Or closing in? Should I thrust at the groin with my umbrella? Smash his nose with the heel of my hand?
Or is it two people running? I hear many footsteps, so it's hard to tell. One or two? The murdered woman was struck from behind while walking, bludgeoned to death. I veer to the curb and stop, silent, invisible, I hope. The soles strike hard enough to crack cement.
Then a noise erupts in the fog just feet from where I stand-a sudden grunt, a scuffle. A cry of pain sucked in and stifled. Muffled? Gagged? A gargling sound too. It's over in a flash. A sound bite.
I don't move. It feels like forever. The steps recede, but with a new sound-a scraping. Dragging a heavy bag? A body? Every muscle in my body clenches.
What did I hear?
I force myself down Dartmouth to Marlborough, fighting fear as I hurry along a vapor trail of odors-exhaust fumes, balcony barbecues. Also garbage, pet waste, mildew.

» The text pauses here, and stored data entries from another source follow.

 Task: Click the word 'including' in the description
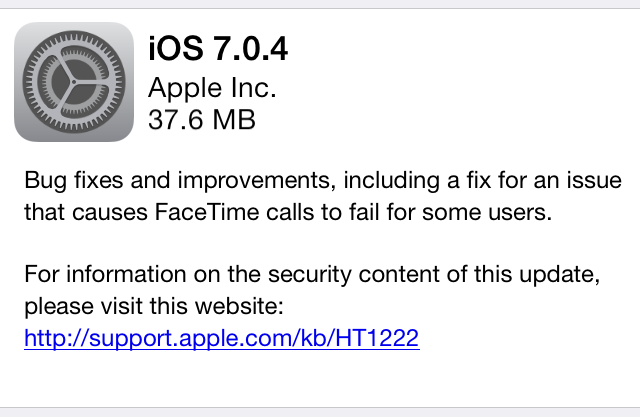click(x=391, y=181)
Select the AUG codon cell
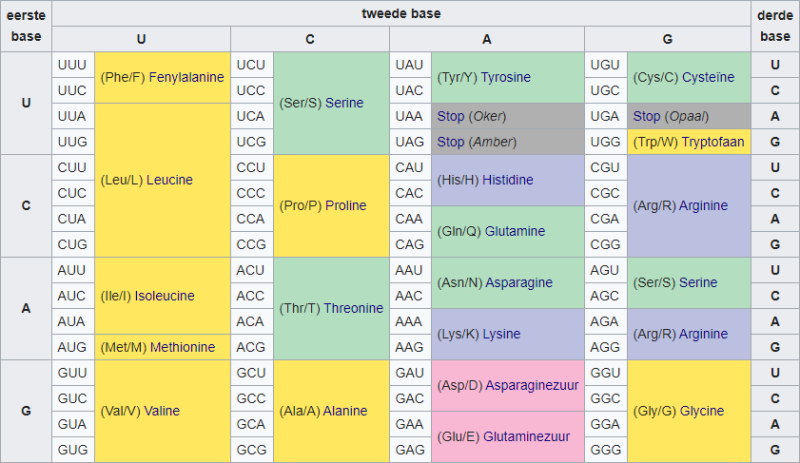Image resolution: width=800 pixels, height=463 pixels. point(73,347)
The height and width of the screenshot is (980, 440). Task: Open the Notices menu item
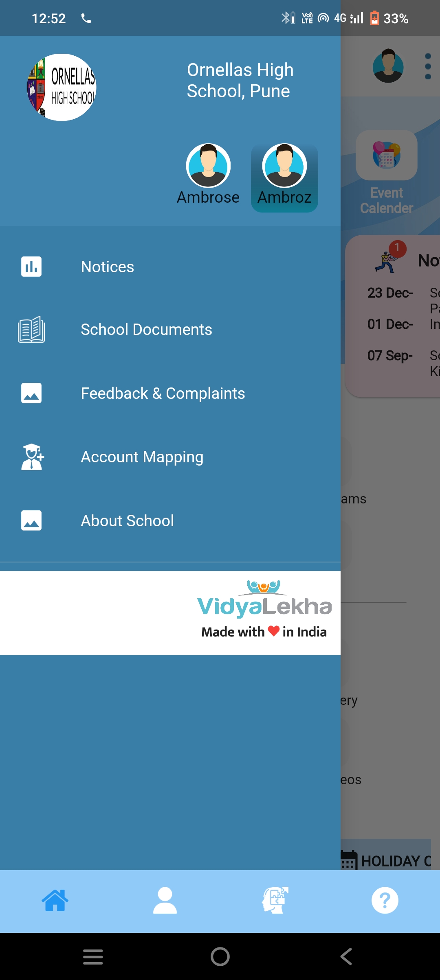pyautogui.click(x=170, y=267)
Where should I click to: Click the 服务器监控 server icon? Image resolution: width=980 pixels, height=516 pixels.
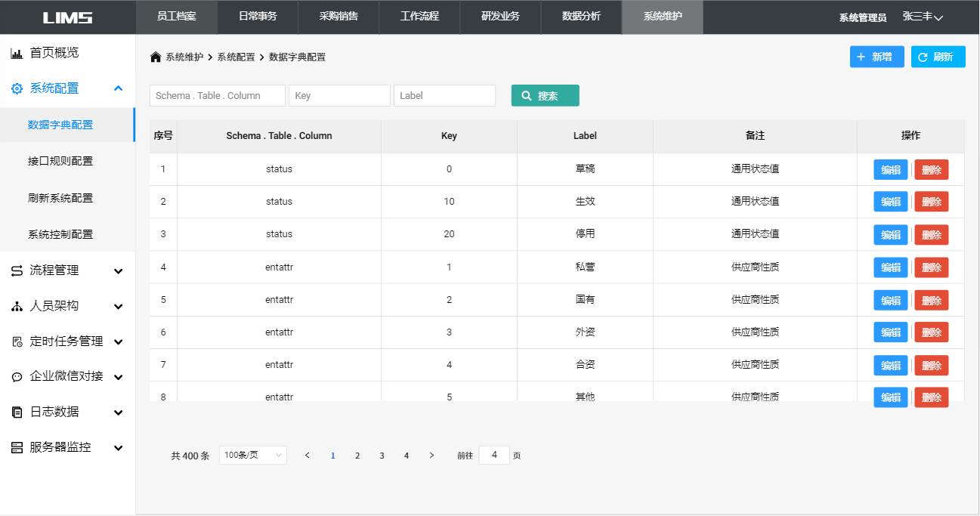(17, 448)
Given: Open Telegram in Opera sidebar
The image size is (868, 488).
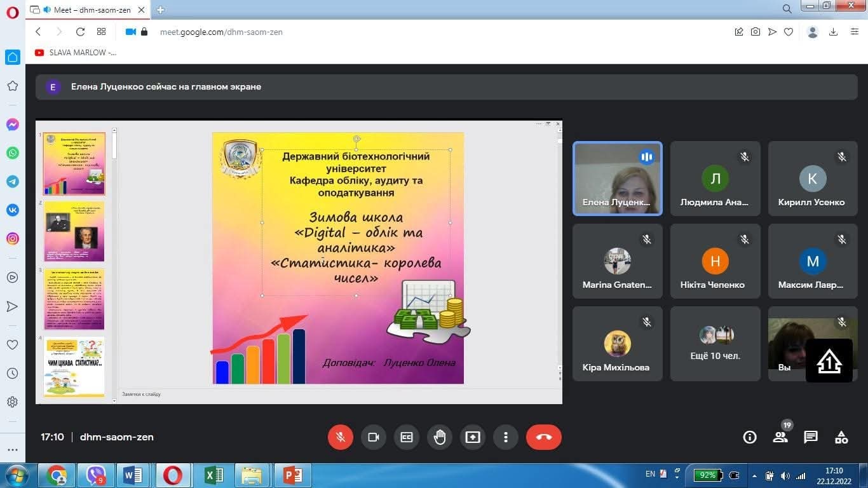Looking at the screenshot, I should coord(13,182).
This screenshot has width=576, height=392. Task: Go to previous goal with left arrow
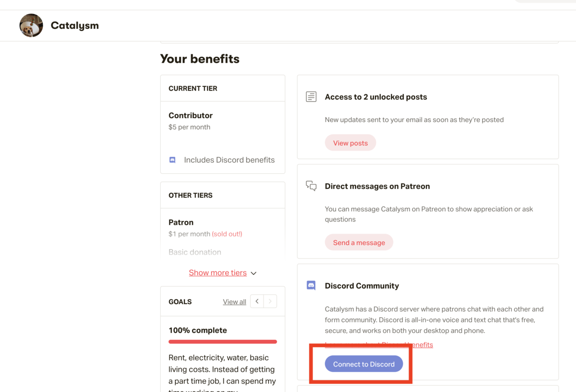257,301
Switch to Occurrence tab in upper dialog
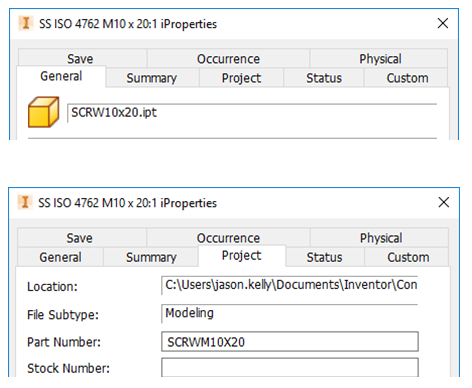Image resolution: width=472 pixels, height=388 pixels. (228, 58)
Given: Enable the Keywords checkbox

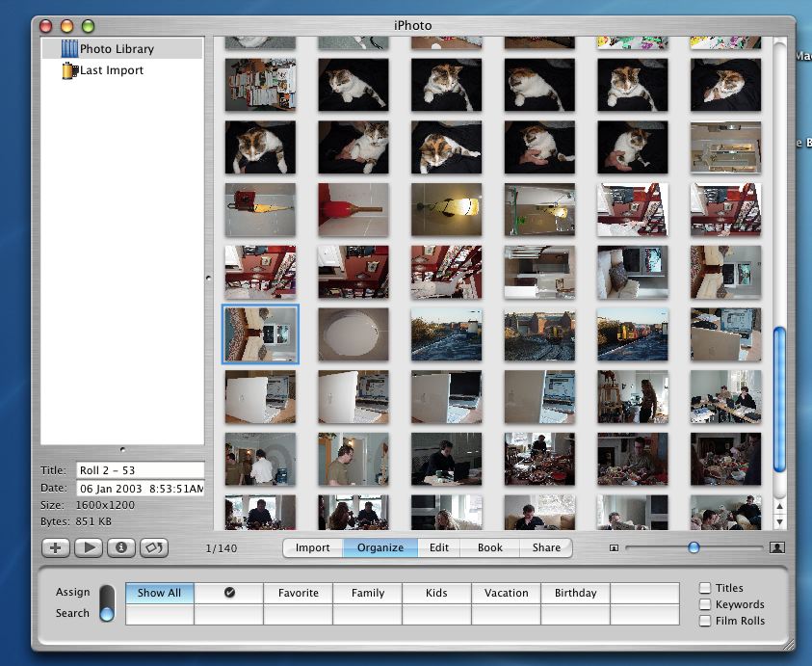Looking at the screenshot, I should pos(706,604).
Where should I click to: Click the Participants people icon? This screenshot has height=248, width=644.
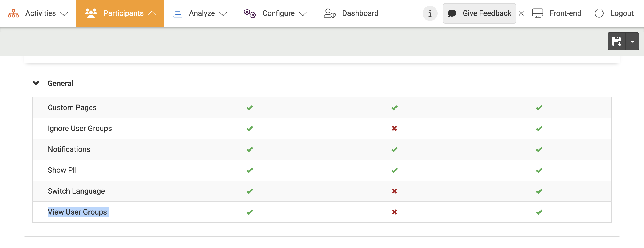[91, 13]
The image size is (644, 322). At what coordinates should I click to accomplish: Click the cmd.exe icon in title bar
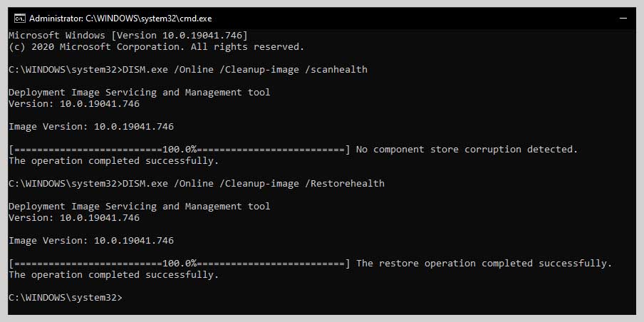[19, 18]
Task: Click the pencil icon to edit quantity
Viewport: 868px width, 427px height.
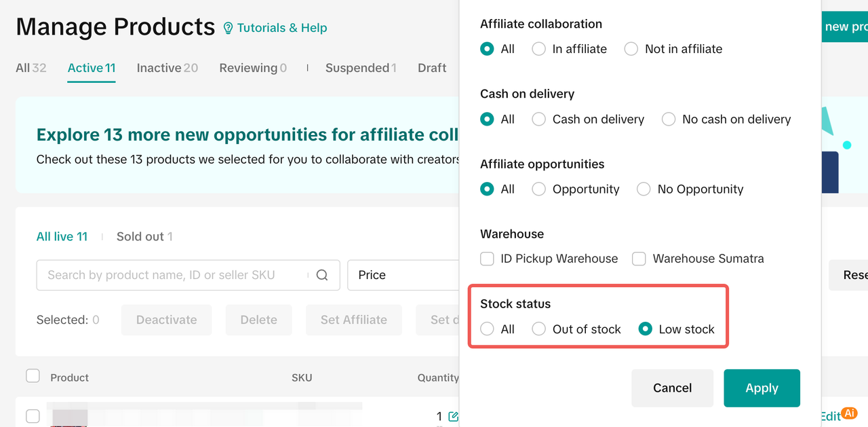Action: coord(453,416)
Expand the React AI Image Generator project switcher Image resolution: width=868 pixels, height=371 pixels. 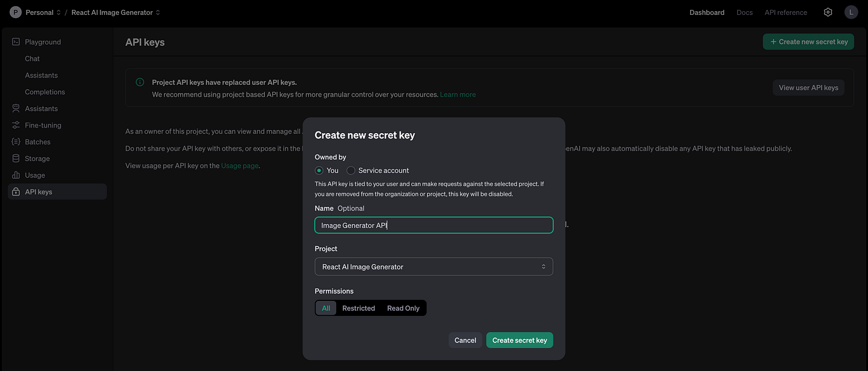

At 9:06 p.m. this third of May, I meet Meg Givens at the Marlborough townhouse front door. Huge relief just to get here. Sensibly, she drove. We stare at this house in somber silence, and my pulse rate hikes back up. Neither of us wants to be here tonight. No one comes to greet us. There's no welcome mat beneath our feet. Not a single lamp glows from any window, upstairs or down. A small campaign sign for the Massachusetts governor's race pokes from the tiny front garden, but the whole townhouse is dead black, and I don't expect the interior to be a bit cozy and welcoming, not with the task ahead of us.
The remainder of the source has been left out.